Local models through Ollama cost nothing — Qwen3.5 27B runs on consumer hardware and matches cloud models on many tasks. For cloud APIs, Gemini 3 Flash (~~$0.075/$0.30 per M tokens) and GPT-4o-mini (~~$0.15/$0.60) are the cheapest capable options.

How do I switch models in OpenClaw?

Use the /model command mid-session: /model opus, /model haimaker/llama-3.3-70b, or /model qwen-local. To change the default, edit the model.primary field in ~/.openclaw/openclaw.json.

Does switching models affect my MEMORY.md files?

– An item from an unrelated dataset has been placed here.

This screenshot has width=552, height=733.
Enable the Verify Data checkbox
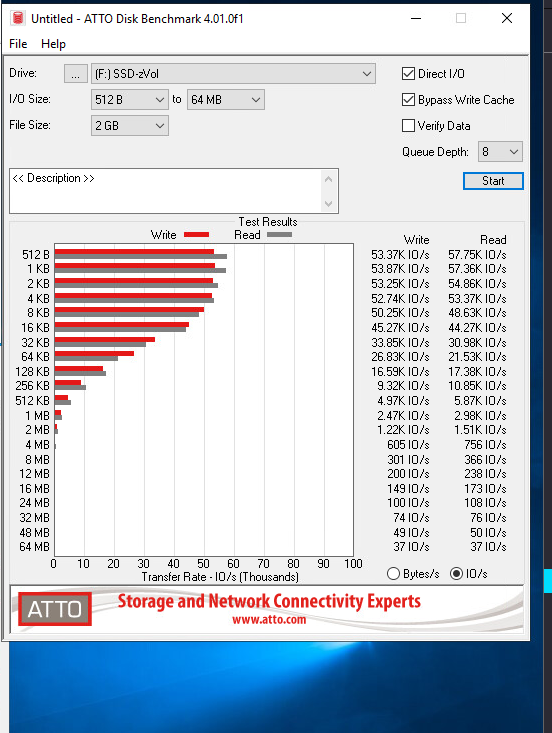click(x=408, y=125)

No. MEMORY.md is plain text that OpenClaw reads and injects into context regardless of which model is configured. Session memories carry over cleanly when you switch models.

Which model works best for OpenClaw on Telegram?

Any supported model works with Telegram — the channel and model are independent. Claude Sonnet 4 is the recommended default for Telegram because it balances speed, cost, and instruction-following for chat-based interactions. For budget Telegram setups, GPT-4o-mini handles simpler tasks well.

Can I use OpenClaw without an API key?

Yes, if you run local models through Ollama. You don't need any external API key — everything runs on your hardware. For cloud models, you'll need an API key from the respective provider (Anthropic, OpenAI, Google, or haimaker.ai).

What hardware do I need for local models?

At minimum: 8GB VRAM (RTX 3070 or 16GB M1 Mac) for Qwen3.5 9B. Recommended: 20-24GB VRAM (RTX 4090 or 32GB M-series Mac) for Qwen3.5 27B. Premium: 48GB+ VRAM for Qwen3 Coder Plus or Llama 3.3 70B.